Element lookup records
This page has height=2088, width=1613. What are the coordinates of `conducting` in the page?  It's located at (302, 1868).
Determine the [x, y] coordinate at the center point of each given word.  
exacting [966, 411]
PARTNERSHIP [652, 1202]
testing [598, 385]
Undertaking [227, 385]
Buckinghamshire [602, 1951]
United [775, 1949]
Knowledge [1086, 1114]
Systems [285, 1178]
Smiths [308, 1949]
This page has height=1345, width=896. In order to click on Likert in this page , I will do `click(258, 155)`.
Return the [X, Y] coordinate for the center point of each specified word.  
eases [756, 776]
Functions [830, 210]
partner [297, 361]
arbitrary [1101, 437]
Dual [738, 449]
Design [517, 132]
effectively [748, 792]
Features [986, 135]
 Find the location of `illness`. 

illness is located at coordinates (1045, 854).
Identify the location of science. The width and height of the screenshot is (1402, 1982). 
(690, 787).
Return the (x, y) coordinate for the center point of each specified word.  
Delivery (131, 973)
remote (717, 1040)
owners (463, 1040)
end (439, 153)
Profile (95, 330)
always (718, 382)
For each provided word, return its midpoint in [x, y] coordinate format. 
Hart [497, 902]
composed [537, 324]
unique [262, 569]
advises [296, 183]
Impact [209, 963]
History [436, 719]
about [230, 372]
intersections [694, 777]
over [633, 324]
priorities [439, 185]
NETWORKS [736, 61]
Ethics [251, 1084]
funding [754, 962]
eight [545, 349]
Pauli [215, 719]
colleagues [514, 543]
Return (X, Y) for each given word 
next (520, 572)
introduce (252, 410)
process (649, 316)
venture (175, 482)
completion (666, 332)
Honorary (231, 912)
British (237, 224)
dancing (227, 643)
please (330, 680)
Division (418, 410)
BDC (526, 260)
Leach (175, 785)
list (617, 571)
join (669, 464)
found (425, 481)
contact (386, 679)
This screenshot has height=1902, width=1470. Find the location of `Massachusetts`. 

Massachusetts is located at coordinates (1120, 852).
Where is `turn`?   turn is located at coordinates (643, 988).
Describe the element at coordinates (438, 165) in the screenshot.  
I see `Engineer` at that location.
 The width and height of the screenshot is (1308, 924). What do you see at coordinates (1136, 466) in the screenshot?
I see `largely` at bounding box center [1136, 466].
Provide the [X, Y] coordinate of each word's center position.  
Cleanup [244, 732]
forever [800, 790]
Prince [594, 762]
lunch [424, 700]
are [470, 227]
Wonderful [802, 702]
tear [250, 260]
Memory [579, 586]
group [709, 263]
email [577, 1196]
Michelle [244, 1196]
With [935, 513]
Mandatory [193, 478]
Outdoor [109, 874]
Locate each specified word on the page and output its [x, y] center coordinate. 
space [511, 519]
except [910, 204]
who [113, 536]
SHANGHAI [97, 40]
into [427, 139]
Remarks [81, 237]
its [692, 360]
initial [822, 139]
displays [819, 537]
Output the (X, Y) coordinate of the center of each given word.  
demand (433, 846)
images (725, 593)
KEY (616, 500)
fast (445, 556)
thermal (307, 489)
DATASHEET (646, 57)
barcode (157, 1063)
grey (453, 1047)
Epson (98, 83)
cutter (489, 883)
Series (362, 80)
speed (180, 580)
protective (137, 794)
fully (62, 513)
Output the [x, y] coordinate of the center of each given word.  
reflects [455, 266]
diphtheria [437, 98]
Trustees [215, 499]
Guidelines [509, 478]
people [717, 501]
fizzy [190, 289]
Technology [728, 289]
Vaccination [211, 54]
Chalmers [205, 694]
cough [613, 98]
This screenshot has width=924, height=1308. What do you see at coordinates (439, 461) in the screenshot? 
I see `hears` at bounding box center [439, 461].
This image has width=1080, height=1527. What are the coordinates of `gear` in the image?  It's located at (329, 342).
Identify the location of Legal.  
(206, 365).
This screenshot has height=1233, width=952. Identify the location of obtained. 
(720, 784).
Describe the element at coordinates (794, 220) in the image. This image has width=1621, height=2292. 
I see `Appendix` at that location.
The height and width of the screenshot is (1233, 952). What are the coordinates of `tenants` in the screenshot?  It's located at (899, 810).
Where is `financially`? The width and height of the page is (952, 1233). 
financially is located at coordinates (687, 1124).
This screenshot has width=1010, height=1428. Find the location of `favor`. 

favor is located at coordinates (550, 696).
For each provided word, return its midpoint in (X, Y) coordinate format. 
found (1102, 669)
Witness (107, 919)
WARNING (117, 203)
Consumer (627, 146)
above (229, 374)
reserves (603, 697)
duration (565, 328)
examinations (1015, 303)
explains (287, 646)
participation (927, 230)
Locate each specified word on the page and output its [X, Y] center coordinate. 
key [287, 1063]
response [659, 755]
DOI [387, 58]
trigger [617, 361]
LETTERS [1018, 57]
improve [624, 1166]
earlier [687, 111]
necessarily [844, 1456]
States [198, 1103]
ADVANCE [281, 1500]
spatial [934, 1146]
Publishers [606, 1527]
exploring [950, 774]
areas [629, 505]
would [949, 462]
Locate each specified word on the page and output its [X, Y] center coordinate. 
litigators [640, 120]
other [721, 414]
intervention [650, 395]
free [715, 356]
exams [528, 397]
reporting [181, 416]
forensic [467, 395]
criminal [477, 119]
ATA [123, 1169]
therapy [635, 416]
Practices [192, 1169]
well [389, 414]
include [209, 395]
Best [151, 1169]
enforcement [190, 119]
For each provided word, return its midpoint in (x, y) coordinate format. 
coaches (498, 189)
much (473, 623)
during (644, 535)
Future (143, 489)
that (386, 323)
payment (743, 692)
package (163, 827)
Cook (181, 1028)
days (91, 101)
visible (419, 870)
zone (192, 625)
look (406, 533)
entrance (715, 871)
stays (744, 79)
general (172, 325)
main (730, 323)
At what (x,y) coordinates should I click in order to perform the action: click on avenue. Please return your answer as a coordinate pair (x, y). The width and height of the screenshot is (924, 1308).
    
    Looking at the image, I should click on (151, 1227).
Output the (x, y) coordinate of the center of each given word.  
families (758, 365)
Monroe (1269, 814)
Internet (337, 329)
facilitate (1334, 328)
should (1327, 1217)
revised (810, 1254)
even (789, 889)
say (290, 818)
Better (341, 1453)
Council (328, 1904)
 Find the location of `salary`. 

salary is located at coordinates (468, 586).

▶ _WHAT THE EXERCISE ASKS_
Write out the lines of the listing above word for word, starting with its first line and stopping after the line that contains "illness is located".

▶ _RESULT FOR THIS EXERCISE_
This page has height=2088, width=1613. What are the coordinates of `conducting` in the page?  It's located at (302, 1868).
Determine the [x, y] coordinate at the center point of each given word.  
exacting [966, 411]
PARTNERSHIP [652, 1202]
testing [598, 385]
Undertaking [227, 385]
Buckinghamshire [602, 1951]
United [775, 1949]
Knowledge [1086, 1114]
Systems [285, 1178]
Smiths [308, 1949]
This page has height=1345, width=896. In order to click on Likert in this page , I will do `click(258, 155)`.
Return the [X, Y] coordinate for the center point of each specified word.  
eases [756, 776]
Functions [830, 210]
partner [297, 361]
arbitrary [1101, 437]
Dual [738, 449]
Design [517, 132]
effectively [748, 792]
Features [986, 135]
 Find the location of `illness`. 

illness is located at coordinates (1045, 854).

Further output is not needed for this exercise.